Student Government Association Vice President of Academic Affairs unveils “Beat Duke Week” promotional T-shirts at a Friday senate committee meeting.

This year, the university is fighting fire with fire.

In hopes of preventing the chaos that followed the Terrapin men’s basketball team’s last face-off at home with Duke — students flooding the streets and setting fires as police unleashed pepper spray, rubber pellets and officers on horse back into the crowd — university administrators, police and student leaders have joined together to create alternative venues for students after tomorrow’s showdown against the Blue Devils and have inundated the student body with messages about proper fan behavior.

At tomorrow’s game 100 seats of the student section at Comcast Center will be taken up by student leaders and others who have pledged to promote good sportsmanship throughout the game, leaving other ticket-holding students to fill in rows around them.

And in the final event of “Beat Duke Week” — what the student groups and university officials have dubbed the week leading up to tomorrow’s basketball game — students will be invited to celebrate or sulk around an enormous bonfire that will be lit on the Chapel field tomorrow night. Police and student leaders have said the positive post-Duke event should discourage students from rioting by providing them with something else to do.

“It’s a constructive place to go and celebrate a win,” Student Government Association President Steve Glickman said, adding he sees the fire as a distraction from destructive riot activities, not a deterrent to celebrating.

To ensure things don’t get out of hand, about 100 volunteer student marshals will patrol the field along with plain-clothes police officers and fire fighters, an effort organized by Love Movement President Ben Simon.

“We didn’t want to have riot cops this year. Riot cops were not a big hit in years past,” Simon said. “Instead of having an overbearing police presence, the university trusted us to have students maintain the event.”

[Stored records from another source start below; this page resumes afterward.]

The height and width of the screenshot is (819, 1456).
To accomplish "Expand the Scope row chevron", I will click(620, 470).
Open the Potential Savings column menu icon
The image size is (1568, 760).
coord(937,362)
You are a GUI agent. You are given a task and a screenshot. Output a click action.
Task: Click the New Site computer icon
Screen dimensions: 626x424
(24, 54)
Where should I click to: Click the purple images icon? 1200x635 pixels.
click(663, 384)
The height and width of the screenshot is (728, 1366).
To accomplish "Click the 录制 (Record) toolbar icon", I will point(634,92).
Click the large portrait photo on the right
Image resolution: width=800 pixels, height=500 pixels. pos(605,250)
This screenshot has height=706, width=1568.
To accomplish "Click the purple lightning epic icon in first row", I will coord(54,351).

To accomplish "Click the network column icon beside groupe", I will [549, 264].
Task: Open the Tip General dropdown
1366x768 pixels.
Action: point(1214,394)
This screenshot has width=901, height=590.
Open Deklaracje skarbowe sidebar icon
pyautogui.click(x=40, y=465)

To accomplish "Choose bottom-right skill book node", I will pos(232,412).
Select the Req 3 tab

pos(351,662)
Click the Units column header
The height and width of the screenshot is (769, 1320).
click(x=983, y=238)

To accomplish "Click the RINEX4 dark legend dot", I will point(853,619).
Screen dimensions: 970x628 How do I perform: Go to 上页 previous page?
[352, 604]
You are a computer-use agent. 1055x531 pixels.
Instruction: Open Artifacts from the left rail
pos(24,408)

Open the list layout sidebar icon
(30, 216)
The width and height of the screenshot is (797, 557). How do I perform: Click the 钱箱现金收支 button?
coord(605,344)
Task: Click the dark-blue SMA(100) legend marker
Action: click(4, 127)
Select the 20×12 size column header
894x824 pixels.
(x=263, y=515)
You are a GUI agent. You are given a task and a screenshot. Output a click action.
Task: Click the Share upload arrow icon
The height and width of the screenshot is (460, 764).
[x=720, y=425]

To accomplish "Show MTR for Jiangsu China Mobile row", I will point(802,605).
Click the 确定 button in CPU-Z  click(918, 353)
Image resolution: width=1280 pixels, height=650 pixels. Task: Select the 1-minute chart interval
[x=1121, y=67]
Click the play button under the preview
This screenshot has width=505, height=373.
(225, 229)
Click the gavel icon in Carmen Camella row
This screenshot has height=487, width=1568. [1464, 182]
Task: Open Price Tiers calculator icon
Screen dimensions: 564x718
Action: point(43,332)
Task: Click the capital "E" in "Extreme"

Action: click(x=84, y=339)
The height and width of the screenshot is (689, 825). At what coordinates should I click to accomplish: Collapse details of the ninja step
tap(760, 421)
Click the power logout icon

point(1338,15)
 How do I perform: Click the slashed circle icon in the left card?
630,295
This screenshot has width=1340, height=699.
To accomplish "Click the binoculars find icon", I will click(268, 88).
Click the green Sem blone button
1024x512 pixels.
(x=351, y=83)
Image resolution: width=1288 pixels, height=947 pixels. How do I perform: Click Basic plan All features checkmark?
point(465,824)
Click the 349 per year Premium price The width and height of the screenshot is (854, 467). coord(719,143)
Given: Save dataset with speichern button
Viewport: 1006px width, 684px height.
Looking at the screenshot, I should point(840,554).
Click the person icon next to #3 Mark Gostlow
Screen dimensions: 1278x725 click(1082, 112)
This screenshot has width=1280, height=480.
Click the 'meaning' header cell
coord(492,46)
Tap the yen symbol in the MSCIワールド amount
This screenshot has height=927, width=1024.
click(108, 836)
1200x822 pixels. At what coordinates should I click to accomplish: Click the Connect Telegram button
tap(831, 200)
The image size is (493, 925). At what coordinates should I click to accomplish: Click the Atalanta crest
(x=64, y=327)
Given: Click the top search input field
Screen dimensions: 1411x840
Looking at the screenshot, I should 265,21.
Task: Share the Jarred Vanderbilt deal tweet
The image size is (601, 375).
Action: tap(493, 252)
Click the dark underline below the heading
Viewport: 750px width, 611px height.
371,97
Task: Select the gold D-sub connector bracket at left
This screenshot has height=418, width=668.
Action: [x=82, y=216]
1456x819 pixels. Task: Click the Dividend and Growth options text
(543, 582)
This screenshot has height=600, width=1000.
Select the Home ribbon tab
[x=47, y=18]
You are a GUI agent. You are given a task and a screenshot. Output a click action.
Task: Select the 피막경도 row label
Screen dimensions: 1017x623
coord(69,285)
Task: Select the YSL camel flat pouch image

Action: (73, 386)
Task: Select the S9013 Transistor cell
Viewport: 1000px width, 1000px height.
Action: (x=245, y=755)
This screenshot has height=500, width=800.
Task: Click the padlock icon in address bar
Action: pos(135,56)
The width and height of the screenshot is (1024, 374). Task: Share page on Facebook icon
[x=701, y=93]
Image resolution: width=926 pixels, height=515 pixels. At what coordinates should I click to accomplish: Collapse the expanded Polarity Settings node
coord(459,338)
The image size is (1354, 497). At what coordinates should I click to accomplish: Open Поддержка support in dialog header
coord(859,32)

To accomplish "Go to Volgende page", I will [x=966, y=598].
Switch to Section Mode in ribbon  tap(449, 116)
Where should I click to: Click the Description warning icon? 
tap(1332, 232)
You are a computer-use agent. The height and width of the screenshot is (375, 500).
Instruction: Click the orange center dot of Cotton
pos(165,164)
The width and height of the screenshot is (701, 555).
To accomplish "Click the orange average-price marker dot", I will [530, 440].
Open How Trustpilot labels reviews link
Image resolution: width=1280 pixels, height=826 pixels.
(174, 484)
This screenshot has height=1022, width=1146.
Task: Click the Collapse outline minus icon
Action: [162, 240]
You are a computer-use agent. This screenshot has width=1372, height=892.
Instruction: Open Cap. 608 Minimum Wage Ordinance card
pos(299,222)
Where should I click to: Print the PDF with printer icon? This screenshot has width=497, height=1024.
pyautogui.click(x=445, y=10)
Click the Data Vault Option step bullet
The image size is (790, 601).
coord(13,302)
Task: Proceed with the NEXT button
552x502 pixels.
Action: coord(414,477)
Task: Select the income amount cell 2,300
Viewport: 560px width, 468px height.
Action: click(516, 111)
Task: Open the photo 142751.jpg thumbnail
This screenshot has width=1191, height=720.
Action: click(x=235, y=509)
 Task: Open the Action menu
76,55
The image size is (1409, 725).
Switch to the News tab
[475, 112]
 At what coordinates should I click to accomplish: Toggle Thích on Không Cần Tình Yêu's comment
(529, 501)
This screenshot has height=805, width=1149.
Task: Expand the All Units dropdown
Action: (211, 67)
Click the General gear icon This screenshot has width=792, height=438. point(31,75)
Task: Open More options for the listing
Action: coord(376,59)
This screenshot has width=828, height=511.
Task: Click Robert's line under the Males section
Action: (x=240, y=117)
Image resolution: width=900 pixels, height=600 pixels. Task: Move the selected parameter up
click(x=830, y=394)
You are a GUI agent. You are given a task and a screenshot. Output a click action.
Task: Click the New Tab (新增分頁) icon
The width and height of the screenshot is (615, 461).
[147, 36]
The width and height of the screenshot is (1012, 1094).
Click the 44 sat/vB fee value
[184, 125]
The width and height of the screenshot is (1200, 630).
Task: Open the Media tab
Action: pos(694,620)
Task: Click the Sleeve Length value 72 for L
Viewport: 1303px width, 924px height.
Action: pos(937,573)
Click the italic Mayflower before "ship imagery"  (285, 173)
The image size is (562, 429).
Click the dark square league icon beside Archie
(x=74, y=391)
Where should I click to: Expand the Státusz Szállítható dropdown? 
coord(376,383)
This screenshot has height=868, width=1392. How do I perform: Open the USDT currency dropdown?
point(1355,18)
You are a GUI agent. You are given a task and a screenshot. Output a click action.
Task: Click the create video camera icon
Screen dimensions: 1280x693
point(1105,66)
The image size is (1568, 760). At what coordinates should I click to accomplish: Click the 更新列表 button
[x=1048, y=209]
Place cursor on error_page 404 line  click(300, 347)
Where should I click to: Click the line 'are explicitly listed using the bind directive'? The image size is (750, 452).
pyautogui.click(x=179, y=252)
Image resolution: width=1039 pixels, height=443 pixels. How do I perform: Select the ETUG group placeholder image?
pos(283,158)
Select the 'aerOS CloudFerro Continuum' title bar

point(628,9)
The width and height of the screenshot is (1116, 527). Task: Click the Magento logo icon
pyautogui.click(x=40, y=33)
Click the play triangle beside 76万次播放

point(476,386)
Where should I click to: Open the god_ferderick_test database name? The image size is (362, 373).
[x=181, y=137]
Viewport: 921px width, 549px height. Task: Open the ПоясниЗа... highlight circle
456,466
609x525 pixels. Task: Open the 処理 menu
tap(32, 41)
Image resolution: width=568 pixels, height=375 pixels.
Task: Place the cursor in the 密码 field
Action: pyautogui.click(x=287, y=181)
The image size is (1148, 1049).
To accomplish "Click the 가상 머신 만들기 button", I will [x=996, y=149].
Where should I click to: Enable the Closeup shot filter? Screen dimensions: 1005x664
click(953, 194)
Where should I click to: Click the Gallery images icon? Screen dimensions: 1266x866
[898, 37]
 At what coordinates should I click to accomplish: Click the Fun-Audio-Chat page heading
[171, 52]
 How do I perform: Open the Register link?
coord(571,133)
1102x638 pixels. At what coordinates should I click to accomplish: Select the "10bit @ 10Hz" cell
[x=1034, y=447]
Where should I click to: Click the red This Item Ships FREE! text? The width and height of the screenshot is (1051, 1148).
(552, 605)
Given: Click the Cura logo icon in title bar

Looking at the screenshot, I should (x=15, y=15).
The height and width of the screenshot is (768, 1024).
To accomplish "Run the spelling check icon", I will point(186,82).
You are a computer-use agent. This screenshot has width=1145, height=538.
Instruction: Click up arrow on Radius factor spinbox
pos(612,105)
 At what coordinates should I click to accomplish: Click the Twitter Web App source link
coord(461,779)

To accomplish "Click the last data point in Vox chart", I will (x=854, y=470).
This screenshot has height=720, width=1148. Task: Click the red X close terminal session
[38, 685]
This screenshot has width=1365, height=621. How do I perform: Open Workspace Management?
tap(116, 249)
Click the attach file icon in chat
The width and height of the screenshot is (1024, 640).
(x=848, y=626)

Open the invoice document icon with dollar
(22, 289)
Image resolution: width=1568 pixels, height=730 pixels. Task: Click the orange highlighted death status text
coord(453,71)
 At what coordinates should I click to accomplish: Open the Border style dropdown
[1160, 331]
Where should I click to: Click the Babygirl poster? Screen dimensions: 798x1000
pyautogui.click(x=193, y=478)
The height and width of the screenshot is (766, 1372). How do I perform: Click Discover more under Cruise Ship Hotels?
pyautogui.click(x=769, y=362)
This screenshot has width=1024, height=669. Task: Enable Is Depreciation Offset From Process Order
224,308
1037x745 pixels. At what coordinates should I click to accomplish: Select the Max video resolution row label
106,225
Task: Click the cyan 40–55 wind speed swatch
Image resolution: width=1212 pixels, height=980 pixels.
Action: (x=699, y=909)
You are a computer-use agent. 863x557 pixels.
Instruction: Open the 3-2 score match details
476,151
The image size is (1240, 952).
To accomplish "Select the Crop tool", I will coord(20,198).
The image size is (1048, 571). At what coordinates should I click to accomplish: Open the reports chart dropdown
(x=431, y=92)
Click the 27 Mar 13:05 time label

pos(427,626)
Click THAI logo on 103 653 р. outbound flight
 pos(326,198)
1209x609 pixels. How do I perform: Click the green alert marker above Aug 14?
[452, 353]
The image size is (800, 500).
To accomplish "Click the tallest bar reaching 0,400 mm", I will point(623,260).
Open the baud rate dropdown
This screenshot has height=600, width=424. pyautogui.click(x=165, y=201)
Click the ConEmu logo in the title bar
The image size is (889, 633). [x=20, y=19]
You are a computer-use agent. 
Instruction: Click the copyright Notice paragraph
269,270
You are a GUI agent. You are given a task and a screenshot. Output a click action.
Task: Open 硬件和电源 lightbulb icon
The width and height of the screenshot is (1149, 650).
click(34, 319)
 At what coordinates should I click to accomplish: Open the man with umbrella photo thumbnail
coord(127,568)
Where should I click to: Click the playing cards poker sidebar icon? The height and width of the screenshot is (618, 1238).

While to some, leaving safety in the hands of students may seem chancy, both Glickman and Simon said they remain confident the event will stay safe. The student marshals have been instructed to alert police if any attendees become too rowdy.

“We do have to be there just in case there are those who decide to take things further,” Prince George’s County Police spokesman Cpl. Clinton Copeland said, adding he hopes the event is fun and runs smoothly.

With 100 wooden pallets and about 15 tree trunks worth of wood, student leaders said the fire will be so hot no one will be able to get close enough to do anything stupid. A disk jockey will provide music for the fire, and a handful of iPods will be raffled off. Students will not be allowed to throw other objects in the fire.

“The biggest concern is actually people bypassing the fire and going on to the city instead,” Simon said.

Other university students are literally praying that last year’s riot doesn’t repeat itself.

Kenneth Theodos, a senior environmental science and policy major and member of Faith Community Network of College Park, helped organize the UMD v. Duke Prayer Rally for Safety and Sportsmanship — a simple service in the West Chapel of the Memorial Chapel tonight at 7 p.m. The university’s Methodist chaplain Rev. Kim Capps and Fr. George Wilkinson, a priest at Holy Redeemer Catholic Church, will lead the prayer rally, and members of the Prince George’s Police Department are expected to attend.

“We all know what happened last year with the riot,” Theodos said. “It’s important to be supportive of our school, be supportive of our team, but do it the right way.”

Though Christian student organizations will host the rally, it is open to students of all faiths.

“It’s a chance to focus ourselves to make sure we have the right mindset, the right perspective, going into the game,” Theodos said.